■ **Source records**
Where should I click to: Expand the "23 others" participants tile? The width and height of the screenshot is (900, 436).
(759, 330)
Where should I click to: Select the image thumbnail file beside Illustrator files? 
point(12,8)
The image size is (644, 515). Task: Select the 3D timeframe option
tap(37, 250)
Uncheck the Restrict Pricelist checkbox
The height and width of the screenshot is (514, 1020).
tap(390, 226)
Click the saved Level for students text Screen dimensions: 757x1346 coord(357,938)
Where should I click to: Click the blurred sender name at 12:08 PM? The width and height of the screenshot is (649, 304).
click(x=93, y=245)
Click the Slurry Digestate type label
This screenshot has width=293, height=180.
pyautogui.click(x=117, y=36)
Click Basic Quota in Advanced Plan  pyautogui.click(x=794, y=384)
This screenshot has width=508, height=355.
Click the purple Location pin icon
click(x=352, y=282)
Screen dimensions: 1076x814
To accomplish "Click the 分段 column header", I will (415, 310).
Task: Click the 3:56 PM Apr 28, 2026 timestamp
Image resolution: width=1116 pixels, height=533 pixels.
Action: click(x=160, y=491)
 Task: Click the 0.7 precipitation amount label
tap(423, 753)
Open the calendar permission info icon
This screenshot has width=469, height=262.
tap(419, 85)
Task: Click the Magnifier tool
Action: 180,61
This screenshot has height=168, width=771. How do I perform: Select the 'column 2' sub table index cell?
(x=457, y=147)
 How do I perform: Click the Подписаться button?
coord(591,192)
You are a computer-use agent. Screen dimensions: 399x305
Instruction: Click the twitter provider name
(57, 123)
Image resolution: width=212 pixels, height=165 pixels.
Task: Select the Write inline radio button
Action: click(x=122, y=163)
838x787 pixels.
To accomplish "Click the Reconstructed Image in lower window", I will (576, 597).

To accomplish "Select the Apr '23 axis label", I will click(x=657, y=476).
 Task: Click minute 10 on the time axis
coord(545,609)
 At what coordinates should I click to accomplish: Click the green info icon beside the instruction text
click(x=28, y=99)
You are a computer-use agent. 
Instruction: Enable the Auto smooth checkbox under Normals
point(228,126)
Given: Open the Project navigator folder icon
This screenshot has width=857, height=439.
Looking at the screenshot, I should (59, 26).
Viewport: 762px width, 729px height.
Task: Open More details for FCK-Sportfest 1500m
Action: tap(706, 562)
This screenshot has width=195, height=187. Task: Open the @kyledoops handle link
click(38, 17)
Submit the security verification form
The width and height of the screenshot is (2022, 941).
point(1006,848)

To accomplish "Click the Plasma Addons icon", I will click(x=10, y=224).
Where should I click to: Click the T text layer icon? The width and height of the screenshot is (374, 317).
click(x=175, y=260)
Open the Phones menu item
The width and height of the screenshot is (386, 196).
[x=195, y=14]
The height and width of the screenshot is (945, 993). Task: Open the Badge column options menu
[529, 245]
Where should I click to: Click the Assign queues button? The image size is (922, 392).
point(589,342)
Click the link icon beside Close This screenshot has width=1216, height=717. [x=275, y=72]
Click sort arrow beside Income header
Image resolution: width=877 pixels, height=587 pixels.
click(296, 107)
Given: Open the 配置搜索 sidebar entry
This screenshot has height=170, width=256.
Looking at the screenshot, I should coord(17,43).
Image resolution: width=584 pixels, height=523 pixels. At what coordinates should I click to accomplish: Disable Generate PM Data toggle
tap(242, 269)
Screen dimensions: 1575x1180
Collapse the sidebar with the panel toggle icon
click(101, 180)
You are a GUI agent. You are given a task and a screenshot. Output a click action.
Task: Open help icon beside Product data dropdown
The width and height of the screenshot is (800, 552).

■ **What is required**
For this exercise, all the data must be repeated exactly.

■ **Response to this task**
Where should I click to: Expand the "23 others" participants tile? The width and height of the screenshot is (900, 436).
(759, 330)
Where should I click to: Select the image thumbnail file beside Illustrator files? 
point(12,8)
The image size is (644, 515). Task: Select the 3D timeframe option
tap(37, 250)
Uncheck the Restrict Pricelist checkbox
The height and width of the screenshot is (514, 1020).
tap(390, 226)
Click the saved Level for students text Screen dimensions: 757x1346 coord(357,938)
Where should I click to: Click the blurred sender name at 12:08 PM? The width and height of the screenshot is (649, 304).
click(x=93, y=245)
Click the Slurry Digestate type label
This screenshot has width=293, height=180.
pyautogui.click(x=117, y=36)
Click Basic Quota in Advanced Plan  pyautogui.click(x=794, y=384)
This screenshot has width=508, height=355.
Click the purple Location pin icon
click(x=352, y=282)
Screen dimensions: 1076x814
To accomplish "Click the 分段 column header", I will (415, 310).
Task: Click the 3:56 PM Apr 28, 2026 timestamp
Image resolution: width=1116 pixels, height=533 pixels.
Action: click(x=160, y=491)
 Task: Click the 0.7 precipitation amount label
tap(423, 753)
Open the calendar permission info icon
This screenshot has width=469, height=262.
tap(419, 85)
Task: Click the Magnifier tool
Action: 180,61
This screenshot has height=168, width=771. How do I perform: Select the 'column 2' sub table index cell?
(x=457, y=147)
 How do I perform: Click the Подписаться button?
coord(591,192)
You are a computer-use agent. Screen dimensions: 399x305
Instruction: Click the twitter provider name
(57, 123)
Image resolution: width=212 pixels, height=165 pixels.
Task: Select the Write inline radio button
Action: click(x=122, y=163)
838x787 pixels.
To accomplish "Click the Reconstructed Image in lower window", I will (576, 597).

To accomplish "Select the Apr '23 axis label", I will click(x=657, y=476).
 Task: Click minute 10 on the time axis
coord(545,609)
 At what coordinates should I click to accomplish: Click the green info icon beside the instruction text
click(x=28, y=99)
You are a computer-use agent. 
Instruction: Enable the Auto smooth checkbox under Normals
point(228,126)
Given: Open the Project navigator folder icon
This screenshot has width=857, height=439.
Looking at the screenshot, I should (59, 26).
Viewport: 762px width, 729px height.
Task: Open More details for FCK-Sportfest 1500m
Action: tap(706, 562)
This screenshot has width=195, height=187. Task: Open the @kyledoops handle link
click(38, 17)
Submit the security verification form
The width and height of the screenshot is (2022, 941).
point(1006,848)

To accomplish "Click the Plasma Addons icon", I will click(x=10, y=224).
Where should I click to: Click the T text layer icon? The width and height of the screenshot is (374, 317).
click(x=175, y=260)
Open the Phones menu item
The width and height of the screenshot is (386, 196).
[x=195, y=14]
The height and width of the screenshot is (945, 993). Task: Open the Badge column options menu
[529, 245]
Where should I click to: Click the Assign queues button? The image size is (922, 392).
point(589,342)
Click the link icon beside Close This screenshot has width=1216, height=717. [x=275, y=72]
Click sort arrow beside Income header
Image resolution: width=877 pixels, height=587 pixels.
click(296, 107)
Given: Open the 配置搜索 sidebar entry
This screenshot has height=170, width=256.
Looking at the screenshot, I should coord(17,43).
Image resolution: width=584 pixels, height=523 pixels. At what coordinates should I click to accomplish: Disable Generate PM Data toggle
tap(242, 269)
Screen dimensions: 1575x1180
Collapse the sidebar with the panel toggle icon
click(101, 180)
You are a GUI agent. You are given a task and a screenshot. Output a click action.
Task: Open help icon beside Product data dropdown
The width and height of the screenshot is (800, 552).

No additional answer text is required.